### Provided records ###

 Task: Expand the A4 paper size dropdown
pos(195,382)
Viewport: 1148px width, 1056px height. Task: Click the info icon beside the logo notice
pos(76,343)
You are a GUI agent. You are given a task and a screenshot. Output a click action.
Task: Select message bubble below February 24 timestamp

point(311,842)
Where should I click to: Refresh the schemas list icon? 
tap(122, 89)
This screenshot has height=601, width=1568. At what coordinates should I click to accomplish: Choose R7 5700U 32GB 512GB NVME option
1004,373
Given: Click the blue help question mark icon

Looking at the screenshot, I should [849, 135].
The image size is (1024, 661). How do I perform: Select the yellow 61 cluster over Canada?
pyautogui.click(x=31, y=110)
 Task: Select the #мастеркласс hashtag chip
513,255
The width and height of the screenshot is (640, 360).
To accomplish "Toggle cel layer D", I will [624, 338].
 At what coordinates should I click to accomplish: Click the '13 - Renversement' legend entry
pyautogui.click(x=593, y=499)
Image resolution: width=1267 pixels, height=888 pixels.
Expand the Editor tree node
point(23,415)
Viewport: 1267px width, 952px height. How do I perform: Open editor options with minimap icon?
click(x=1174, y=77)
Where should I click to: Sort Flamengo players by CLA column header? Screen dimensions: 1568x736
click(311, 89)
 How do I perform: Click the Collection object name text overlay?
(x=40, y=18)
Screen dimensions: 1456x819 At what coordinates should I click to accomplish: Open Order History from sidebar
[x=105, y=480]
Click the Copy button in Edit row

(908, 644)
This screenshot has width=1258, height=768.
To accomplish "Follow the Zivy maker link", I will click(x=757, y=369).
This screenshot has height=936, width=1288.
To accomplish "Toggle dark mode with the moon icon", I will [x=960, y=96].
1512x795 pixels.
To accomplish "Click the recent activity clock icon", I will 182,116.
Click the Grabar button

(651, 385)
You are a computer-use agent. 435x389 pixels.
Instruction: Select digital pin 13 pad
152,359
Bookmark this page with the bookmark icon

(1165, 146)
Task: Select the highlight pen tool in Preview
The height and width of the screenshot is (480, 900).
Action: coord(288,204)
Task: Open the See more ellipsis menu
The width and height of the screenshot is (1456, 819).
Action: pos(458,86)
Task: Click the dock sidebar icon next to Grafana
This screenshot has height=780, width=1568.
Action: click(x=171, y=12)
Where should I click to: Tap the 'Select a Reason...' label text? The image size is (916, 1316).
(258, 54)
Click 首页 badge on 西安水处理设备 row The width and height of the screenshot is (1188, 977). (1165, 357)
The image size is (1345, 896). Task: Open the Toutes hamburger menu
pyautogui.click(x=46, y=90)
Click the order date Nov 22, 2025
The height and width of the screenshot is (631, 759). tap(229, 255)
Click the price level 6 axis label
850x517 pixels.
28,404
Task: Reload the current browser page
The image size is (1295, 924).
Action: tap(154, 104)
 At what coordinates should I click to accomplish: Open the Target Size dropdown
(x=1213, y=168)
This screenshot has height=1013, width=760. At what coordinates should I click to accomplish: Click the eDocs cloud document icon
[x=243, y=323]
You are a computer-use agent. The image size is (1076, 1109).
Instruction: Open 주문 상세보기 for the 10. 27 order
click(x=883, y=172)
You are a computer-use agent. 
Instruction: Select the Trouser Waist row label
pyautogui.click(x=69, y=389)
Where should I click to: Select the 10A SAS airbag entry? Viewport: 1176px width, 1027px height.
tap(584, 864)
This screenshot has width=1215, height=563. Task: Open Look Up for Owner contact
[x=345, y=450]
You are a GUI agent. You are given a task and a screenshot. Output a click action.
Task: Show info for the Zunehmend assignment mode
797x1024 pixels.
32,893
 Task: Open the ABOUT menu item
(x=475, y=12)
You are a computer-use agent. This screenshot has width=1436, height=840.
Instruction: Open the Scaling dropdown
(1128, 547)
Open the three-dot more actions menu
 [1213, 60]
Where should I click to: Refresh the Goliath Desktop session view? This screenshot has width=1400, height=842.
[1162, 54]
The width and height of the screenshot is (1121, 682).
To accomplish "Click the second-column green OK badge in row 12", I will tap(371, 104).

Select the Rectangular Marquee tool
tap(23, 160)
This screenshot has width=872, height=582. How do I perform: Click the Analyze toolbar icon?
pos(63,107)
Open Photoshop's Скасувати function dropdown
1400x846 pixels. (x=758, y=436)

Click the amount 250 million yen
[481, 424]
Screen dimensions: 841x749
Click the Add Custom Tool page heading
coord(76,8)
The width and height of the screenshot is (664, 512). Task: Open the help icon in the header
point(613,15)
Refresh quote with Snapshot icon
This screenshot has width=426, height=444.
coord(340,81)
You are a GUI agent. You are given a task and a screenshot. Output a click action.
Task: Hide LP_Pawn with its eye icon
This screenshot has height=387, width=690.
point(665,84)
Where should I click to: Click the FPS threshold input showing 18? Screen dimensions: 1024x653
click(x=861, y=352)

###

Copy the lines above exactly, from the line containing "The width and height of the screenshot is (1121, 682)." through the line containing "pos(63,107)", both included.

**Written answer**
The width and height of the screenshot is (1121, 682).
To accomplish "Click the second-column green OK badge in row 12", I will tap(371, 104).

Select the Rectangular Marquee tool
tap(23, 160)
This screenshot has width=872, height=582. How do I perform: Click the Analyze toolbar icon?
pos(63,107)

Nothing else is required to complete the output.